Re: Dedicated sync for Iceberg Index Support

Péter Váry Fri, 13 Mar 2026 03:42:59 -0700

Please note that the next Secondary Index Sync will take place on March
16th, 9:00–10:00 AM PDT (5:00-6:00 PM CET).


Proposed agenda

   - Discussion of potential use cases
      - Vector indexes
         - IVF‑PQ
         - DiskANN
      - Writer requirements - *Iceberg secondary indexes
   
<https://docs.google.com/document/d/1N6a2IOzC6Qsqv7NBqHKesees4N6WF49YUSIX2FrF7S0/edit?pli=1&tab=t.0#heading=h.4b1p8r8nmfg1>*
      - Index updates should be optional by default
      - Should we support mandatory indexes at the table level?
         - This either requires storing index metadata in table metadata, or
         - Enabling mandatory indexes only via REST Catalog composite APIs.
         In this model, REST Catalogs can report and enforce the
requirement, while
         other catalog implementations may fail at commit time.
      - Index maintenance - *Iceberg secondary indexes
   
<https://docs.google.com/document/d/1N6a2IOzC6Qsqv7NBqHKesees4N6WF49YUSIX2FrF7S0/edit?pli=1&tab=t.0#heading=h.hw2nt44i0k8q>*
      - Asynchronous maintenance by default - This is typically required
      for all index types to optimize index layout, similar to table compaction.
      - REST Catalogs could enable synchronous table and index commits when
      needed - See discussion under Writer requirements.
   - Placement of index metadata (TableMetadata vs.
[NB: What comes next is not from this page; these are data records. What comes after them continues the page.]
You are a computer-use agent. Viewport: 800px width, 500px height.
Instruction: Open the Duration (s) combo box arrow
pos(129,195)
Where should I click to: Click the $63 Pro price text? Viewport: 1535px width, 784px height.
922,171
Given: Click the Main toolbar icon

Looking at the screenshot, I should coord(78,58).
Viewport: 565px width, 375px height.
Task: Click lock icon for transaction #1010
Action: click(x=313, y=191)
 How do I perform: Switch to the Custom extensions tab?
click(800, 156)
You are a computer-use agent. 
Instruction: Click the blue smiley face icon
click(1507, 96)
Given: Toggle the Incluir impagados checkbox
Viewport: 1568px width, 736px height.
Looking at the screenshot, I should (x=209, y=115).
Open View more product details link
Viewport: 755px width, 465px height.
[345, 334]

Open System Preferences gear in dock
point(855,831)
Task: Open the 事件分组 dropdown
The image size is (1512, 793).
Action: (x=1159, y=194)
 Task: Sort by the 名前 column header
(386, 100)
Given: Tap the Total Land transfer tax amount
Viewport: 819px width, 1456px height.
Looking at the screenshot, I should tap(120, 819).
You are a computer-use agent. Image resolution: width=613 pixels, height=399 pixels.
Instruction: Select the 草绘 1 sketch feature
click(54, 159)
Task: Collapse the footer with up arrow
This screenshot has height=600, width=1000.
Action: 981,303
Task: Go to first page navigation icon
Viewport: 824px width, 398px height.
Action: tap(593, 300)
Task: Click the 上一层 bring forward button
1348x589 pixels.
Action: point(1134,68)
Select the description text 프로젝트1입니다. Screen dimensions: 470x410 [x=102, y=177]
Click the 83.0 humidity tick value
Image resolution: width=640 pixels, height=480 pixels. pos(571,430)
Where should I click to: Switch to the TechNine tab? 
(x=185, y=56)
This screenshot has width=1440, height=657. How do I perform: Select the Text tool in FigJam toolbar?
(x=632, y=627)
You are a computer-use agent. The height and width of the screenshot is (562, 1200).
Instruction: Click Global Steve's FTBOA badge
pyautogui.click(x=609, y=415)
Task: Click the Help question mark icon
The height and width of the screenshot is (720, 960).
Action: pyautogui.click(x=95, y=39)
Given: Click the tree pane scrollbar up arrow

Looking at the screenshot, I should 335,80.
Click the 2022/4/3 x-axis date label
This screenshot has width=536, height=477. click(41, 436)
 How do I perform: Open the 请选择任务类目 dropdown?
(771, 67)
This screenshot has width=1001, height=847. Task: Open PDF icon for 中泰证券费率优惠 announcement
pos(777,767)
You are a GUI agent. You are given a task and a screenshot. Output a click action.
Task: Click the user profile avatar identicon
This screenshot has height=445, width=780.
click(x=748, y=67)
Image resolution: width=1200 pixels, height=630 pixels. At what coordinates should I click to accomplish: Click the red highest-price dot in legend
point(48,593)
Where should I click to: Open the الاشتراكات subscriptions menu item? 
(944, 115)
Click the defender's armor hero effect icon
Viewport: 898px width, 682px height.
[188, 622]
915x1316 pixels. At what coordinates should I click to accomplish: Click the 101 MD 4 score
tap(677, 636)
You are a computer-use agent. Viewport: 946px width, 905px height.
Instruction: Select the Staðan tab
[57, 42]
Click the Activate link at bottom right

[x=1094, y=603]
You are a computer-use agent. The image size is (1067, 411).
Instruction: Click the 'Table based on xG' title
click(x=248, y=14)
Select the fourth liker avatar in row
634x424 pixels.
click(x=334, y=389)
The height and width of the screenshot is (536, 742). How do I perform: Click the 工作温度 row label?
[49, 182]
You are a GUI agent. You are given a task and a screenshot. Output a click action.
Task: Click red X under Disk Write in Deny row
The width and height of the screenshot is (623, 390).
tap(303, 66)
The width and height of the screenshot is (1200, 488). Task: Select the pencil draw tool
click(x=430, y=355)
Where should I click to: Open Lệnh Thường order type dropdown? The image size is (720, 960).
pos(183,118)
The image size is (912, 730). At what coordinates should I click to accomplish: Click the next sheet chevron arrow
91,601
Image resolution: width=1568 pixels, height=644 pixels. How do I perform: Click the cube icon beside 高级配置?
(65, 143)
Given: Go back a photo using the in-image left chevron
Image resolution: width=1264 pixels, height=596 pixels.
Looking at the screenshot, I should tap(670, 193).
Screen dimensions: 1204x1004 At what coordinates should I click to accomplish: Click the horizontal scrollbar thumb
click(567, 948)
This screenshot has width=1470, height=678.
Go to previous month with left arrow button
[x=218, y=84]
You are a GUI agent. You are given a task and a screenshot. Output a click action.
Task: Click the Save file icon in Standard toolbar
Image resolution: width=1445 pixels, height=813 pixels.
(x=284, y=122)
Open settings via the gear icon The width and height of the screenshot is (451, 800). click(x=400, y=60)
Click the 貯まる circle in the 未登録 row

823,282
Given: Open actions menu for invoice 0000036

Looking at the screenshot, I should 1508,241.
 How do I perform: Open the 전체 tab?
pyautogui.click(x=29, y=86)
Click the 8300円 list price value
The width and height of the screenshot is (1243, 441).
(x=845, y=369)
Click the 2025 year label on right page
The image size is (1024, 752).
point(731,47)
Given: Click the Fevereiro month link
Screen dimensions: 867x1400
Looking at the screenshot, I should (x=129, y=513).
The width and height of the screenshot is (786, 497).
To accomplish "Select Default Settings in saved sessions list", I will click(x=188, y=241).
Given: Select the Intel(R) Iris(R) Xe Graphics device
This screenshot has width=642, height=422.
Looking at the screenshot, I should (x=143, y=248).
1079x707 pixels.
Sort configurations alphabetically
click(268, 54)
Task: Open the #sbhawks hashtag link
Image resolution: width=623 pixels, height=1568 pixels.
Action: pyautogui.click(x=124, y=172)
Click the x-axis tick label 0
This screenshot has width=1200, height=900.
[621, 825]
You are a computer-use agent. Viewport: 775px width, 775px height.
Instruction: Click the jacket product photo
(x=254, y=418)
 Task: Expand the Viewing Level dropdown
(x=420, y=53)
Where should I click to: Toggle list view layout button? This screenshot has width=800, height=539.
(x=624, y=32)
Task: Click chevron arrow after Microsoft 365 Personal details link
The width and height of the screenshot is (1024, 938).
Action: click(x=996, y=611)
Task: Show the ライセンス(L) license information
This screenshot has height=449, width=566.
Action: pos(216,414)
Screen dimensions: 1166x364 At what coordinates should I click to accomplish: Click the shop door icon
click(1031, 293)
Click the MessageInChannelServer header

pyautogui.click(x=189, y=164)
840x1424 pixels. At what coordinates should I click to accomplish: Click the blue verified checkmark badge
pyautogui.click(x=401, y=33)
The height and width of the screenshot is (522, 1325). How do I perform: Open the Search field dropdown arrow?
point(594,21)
IndexCatalog) - *Iceberg
   secondary indexes
   
<https://docs.google.com/document/d/1N6a2IOzC6Qsqv7NBqHKesees4N6WF49YUSIX2FrF7S0/edit?pli=1&tab=t.0#heading=h.4oz3yd6ngr3>*
      - If we accept the following constraints, IndexCatalog enables looser
      coupling:
         - REST Catalog composite APIs are required to:
            - Read table and index metadata in a single call (instead of
            two parallel REST calls)
            - Notify writers when index updates are required
            - Support synchronous index updates
         - Until composite APIs are available, indexes can still be used,
      but will require multiple REST calls to fetch metadata.
   - Scope clarification
      - Synchronously updated indexes should remain a supported option, but
      I suggest treating them as out of scope for this proposal.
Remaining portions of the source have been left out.